* _Data for processing_:
____

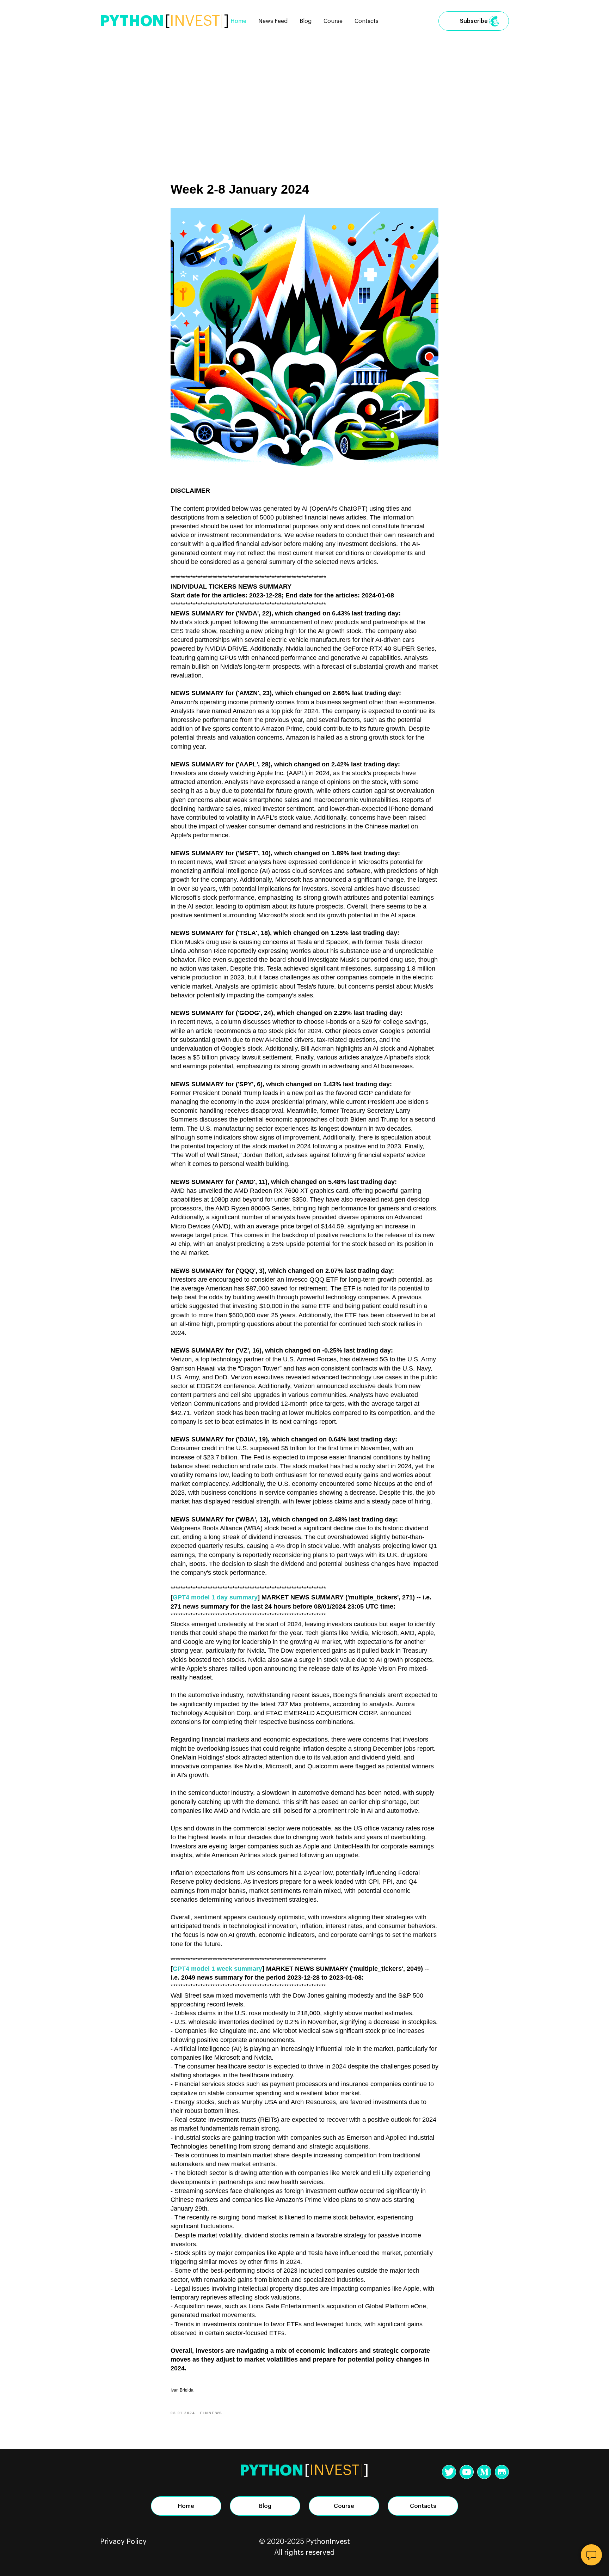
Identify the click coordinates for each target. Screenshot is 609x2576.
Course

____

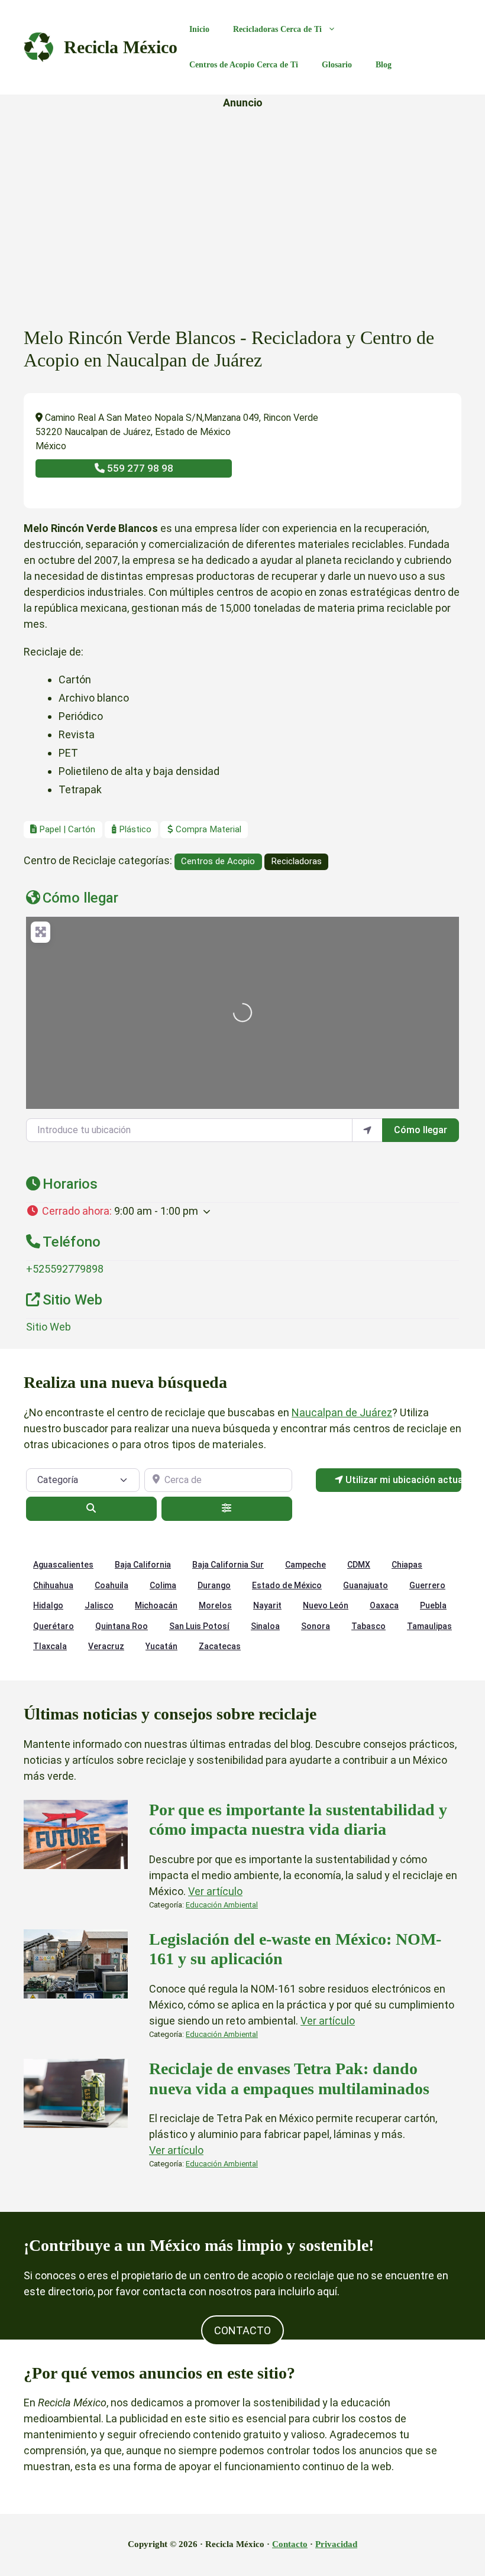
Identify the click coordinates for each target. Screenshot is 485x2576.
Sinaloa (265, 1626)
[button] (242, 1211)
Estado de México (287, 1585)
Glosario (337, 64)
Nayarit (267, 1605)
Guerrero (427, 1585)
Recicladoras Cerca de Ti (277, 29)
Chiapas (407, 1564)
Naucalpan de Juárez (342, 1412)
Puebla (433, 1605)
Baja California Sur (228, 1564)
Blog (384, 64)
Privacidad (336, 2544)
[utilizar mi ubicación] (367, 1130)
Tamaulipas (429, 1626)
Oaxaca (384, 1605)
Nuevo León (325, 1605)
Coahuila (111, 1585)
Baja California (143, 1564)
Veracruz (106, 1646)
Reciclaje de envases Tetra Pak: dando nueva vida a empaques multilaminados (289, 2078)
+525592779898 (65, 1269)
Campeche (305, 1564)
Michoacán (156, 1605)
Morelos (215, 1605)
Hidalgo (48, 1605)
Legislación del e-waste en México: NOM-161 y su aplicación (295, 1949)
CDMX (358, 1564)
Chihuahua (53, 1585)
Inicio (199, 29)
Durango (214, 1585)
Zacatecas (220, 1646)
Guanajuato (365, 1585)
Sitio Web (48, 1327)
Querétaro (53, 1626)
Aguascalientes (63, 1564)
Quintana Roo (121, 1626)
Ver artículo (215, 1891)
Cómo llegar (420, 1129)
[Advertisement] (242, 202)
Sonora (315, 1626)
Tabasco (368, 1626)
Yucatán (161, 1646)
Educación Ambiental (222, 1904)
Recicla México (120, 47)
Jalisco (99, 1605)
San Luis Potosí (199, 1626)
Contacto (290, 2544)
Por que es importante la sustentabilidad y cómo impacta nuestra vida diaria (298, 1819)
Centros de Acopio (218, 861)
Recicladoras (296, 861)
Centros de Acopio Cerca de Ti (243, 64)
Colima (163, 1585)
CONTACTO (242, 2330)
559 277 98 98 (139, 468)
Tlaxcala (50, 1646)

____

* _Exercise directions_: Taking the entries as a whole, work out how many lines contain the string "Screenshot". Respond with only the number.

* _Response to this task_: 2